AFTER-TAX RETIREMENT PLAN
Effective as of January 1, 2009, PNM Resources, Inc. (the “Company”) adopted the PNM Resources, Inc. After-Tax Retirement Plan (the “Plan”). The Plan has been amended on two occasions. By this instrument, the Company now desires to amend the Plan to eliminate the Matching Contributions on Compensation below the limit imposed by Section 401(a)(17) of the Code.
1.    This Third Amendment shall be effective as of January 1, 2014.
2.    This Third Amendment amends only the provisions of the Plan as set forth herein, and those provisions not expressly amended hereby shall be considered in full force and effect. Notwithstanding the foregoing, this Third Amendment shall supersede the provisions of the Plan to the extent those provisions are inconsistent with the provisions and intent of this Third Amendment.
3.    Section 1.1(j) (General – Compensation) is hereby amended by the addition of the following new sentence to the end thereof to read as follows:
For purposes of determining Compensation under this Plan, the limitations imposed by Section 401(a)(17) of the Code shall not apply.
4.    Section 3.2(a) (Matching and Standard Contributions – Matching Contribution) of the Plan is hereby amended and restated in its entirety to read as follows:
(a)    Matching Contribution.

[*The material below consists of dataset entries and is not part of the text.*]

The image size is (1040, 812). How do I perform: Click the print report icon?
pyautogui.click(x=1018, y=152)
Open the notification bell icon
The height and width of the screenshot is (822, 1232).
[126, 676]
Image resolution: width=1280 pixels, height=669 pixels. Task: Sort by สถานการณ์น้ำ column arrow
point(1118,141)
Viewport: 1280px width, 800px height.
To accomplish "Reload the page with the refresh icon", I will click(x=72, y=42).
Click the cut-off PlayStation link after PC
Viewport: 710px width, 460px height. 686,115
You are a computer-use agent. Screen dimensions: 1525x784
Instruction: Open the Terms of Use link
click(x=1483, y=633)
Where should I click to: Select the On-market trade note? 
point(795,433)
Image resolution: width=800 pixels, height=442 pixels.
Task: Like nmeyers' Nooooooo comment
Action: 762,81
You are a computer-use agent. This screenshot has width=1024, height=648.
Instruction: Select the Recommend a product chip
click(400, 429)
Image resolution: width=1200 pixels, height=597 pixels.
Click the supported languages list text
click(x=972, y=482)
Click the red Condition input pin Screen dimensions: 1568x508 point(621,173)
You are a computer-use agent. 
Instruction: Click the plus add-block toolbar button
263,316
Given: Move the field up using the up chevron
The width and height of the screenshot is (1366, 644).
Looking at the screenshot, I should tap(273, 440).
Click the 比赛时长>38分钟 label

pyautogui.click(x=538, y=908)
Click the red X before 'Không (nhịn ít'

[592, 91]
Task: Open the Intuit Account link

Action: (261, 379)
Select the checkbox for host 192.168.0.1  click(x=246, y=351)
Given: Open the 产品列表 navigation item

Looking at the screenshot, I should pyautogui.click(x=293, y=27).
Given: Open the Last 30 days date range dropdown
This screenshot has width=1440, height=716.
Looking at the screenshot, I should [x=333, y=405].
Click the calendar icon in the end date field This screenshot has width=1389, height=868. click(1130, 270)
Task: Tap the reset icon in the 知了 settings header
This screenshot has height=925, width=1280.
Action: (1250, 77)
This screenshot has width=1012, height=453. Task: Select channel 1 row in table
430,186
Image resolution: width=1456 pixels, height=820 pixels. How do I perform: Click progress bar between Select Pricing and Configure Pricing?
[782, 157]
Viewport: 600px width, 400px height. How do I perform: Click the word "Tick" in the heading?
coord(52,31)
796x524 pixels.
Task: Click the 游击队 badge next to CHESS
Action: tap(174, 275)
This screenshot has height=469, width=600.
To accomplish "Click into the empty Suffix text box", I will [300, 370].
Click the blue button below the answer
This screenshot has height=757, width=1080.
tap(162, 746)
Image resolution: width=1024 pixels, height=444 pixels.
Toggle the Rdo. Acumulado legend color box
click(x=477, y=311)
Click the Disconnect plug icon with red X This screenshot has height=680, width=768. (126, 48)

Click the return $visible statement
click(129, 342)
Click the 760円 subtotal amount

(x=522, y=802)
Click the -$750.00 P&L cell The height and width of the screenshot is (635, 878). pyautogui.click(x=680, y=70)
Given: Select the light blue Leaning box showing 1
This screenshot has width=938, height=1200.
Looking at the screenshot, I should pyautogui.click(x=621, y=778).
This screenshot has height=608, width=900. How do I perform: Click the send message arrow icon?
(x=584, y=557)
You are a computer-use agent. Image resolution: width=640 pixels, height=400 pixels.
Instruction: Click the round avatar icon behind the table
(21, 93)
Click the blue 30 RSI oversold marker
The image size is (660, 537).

If a Participant elects to make Payroll Savings, the Participant will be entitled to a Matching Contribution if the Participant has “excess compensation.” For this purpose, “excess compensation” is Compensation in excess of the limit imposed by Section 401(a)(17) of the Code for the relevant Plan Year. The Matching Contribution shall be in an amount equal to 75% of the Participant’s Payroll Savings, provided that the Matching Contribution shall not exceed an amount equal to 75% of the first




six percent of excess compensation. A Participant shall be eligible to receive a Matching Contribution under this Plan only if such Participant has met the service requirements necessary to receive a “Matching Contribution” as such term is defined in the RSP for that Plan Year.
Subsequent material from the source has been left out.